:: Exercise details ::
The lines from the top of the records below through the one containing "Does Doctrine Matter?" are to be transcribed exactly, and nothing else is to be added.

:: Collected data ::
§ §
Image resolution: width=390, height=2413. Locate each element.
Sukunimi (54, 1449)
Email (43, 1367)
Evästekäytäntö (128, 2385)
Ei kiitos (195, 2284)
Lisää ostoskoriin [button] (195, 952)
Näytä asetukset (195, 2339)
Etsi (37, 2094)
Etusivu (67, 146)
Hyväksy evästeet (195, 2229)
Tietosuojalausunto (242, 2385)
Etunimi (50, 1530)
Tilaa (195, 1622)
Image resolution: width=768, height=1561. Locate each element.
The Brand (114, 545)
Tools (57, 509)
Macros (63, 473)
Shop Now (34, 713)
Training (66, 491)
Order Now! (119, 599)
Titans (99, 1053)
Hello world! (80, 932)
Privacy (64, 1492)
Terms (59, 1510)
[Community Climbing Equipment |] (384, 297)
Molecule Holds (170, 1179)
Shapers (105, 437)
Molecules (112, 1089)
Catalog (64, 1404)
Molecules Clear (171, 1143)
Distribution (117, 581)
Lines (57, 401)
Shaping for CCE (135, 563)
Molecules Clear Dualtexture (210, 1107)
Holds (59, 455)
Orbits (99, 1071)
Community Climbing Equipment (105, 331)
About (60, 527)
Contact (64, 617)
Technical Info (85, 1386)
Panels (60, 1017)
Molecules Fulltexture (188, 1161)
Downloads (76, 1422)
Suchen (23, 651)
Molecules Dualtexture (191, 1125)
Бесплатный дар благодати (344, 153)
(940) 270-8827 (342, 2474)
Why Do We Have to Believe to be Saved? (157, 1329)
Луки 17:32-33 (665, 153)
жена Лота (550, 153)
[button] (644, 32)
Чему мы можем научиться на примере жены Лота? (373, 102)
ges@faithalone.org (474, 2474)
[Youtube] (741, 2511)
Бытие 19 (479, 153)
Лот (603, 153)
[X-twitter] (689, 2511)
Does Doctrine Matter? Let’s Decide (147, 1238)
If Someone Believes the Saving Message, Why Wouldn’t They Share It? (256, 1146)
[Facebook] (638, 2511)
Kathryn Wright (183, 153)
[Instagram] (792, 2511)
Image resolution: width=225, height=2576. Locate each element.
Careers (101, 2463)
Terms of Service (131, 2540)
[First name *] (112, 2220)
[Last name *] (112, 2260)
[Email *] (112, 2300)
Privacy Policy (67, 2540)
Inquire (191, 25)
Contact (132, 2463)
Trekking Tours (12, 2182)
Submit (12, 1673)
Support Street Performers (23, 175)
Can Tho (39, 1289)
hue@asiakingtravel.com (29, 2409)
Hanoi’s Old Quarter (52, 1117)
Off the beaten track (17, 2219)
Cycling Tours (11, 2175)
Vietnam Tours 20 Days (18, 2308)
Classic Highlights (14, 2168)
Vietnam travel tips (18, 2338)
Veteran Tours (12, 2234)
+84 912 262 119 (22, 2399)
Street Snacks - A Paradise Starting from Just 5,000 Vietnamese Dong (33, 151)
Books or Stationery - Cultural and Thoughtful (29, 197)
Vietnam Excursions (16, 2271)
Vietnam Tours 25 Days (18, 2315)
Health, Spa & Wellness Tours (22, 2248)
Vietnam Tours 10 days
§ §
:: Solved exercise ::
Image resolution: width=390, height=2413. Locate each element.
Sukunimi (54, 1449)
Email (43, 1367)
Evästekäytäntö (128, 2385)
Ei kiitos (195, 2284)
Lisää ostoskoriin [button] (195, 952)
Näytä asetukset (195, 2339)
Etsi (37, 2094)
Etusivu (67, 146)
Hyväksy evästeet (195, 2229)
Tietosuojalausunto (242, 2385)
Etunimi (50, 1530)
Tilaa (195, 1622)
Image resolution: width=768, height=1561. Locate each element.
The Brand (114, 545)
Tools (57, 509)
Macros (63, 473)
Shop Now (34, 713)
Training (66, 491)
Order Now! (119, 599)
Titans (99, 1053)
Hello world! (80, 932)
Privacy (64, 1492)
Terms (59, 1510)
[Community Climbing Equipment |] (384, 297)
Molecule Holds (170, 1179)
Shapers (105, 437)
Molecules (112, 1089)
Catalog (64, 1404)
Molecules Clear (171, 1143)
Distribution (117, 581)
Lines (57, 401)
Shaping for CCE (135, 563)
Molecules Clear Dualtexture (210, 1107)
Holds (59, 455)
Orbits (99, 1071)
Community Climbing Equipment (105, 331)
About (60, 527)
Contact (64, 617)
Technical Info (85, 1386)
Panels (60, 1017)
Molecules Fulltexture (188, 1161)
Downloads (76, 1422)
Suchen (23, 651)
Molecules Dualtexture (191, 1125)
Бесплатный дар благодати (344, 153)
(940) 270-8827 (342, 2474)
Why Do We Have to Believe to be Saved? (157, 1329)
Луки 17:32-33 (665, 153)
жена Лота (550, 153)
[button] (644, 32)
Чему мы можем научиться на примере жены Лота? (373, 102)
ges@faithalone.org (474, 2474)
[Youtube] (741, 2511)
Бытие 19 (479, 153)
Лот (603, 153)
[X-twitter] (689, 2511)
Does Doctrine Matter? Let’s Decide (147, 1238)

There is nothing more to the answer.